Thanks to you I have made quite a lot of progress in rendering my own mesh.

I have manged to render a rectangular mesh and apply the water material on it.

Then by using another image as an alpha map I am able to discard certain fragments.

See the attached images.

While creating the mesh I am supplying DEM data as a texture so that I can look

up the texture in the vertex shader and carry out vertex displacement so that my mesh

conforms to the surface of the globe where the same DEM data has been applied as terrain.

This works but is very inefficient as DEM data can be very large in size and I don’t see why I need to resend data

that is already part of the globe.

I have been looking into Cesiums implementation of ground primitives using Shadow Volumes and other approaches such as Ray Casting

to make the mesh conform to the surface of the terrain.

Shadow volumes is not usable as I require my mesh to have actual geometry as In I should be able to see the mesh and Terrain as separate

entities and provide a certain offset between mesh and terrain.

Ray casting to render fragments I just don’t understand.

Is there any way I can drape my mesh on the surface of the globe without explicitly offsetting each vertex based on the DEM data?
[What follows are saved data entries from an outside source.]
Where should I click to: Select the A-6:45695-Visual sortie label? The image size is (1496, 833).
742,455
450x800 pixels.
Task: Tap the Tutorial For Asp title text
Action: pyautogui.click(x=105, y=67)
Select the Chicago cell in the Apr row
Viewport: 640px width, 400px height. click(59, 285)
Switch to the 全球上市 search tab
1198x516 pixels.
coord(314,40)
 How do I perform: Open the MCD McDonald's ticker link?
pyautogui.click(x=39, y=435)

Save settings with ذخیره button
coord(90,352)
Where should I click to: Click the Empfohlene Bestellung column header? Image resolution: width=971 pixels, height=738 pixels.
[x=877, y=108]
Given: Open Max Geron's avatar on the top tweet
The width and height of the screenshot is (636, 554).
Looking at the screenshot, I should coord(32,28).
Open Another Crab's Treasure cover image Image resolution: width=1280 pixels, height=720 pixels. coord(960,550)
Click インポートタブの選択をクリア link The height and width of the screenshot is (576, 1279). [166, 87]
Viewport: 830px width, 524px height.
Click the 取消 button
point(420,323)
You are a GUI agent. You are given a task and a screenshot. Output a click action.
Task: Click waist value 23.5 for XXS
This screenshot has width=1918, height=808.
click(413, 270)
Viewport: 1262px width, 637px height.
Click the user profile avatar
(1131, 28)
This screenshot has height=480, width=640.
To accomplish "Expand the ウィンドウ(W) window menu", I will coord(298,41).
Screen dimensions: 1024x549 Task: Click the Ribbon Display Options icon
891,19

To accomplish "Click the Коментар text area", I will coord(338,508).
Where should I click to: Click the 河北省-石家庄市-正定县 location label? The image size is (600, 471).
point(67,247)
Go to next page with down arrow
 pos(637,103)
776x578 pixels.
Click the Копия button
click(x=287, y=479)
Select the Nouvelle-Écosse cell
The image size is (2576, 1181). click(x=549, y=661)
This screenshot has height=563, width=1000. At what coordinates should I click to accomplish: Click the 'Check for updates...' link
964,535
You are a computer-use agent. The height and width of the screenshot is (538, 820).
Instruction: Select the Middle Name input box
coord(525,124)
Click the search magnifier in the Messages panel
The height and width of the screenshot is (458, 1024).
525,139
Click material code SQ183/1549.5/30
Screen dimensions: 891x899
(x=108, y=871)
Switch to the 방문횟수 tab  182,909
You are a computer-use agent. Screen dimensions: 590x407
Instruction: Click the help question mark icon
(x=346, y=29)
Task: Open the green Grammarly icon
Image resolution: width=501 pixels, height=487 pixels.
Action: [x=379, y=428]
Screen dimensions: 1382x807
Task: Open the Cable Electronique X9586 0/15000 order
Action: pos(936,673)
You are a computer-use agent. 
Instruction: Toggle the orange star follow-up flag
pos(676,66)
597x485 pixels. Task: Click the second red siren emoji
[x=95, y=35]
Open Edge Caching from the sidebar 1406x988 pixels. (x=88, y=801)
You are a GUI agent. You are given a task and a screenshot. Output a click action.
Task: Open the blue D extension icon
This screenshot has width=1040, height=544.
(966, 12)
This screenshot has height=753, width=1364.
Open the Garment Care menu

This sounds like a pretty hard problem. Raycasting in screen space is definitely doable as long as you can get the screen’s depth texture, but I’m not sure how performant it will be. The approach outlined here seems promising: http://casual-effects.blogspot.com/2014/08/screen-space-ray-tracing.html

I also bet you could hack something together based on shadow volumes but I really haven’t thought it through at all.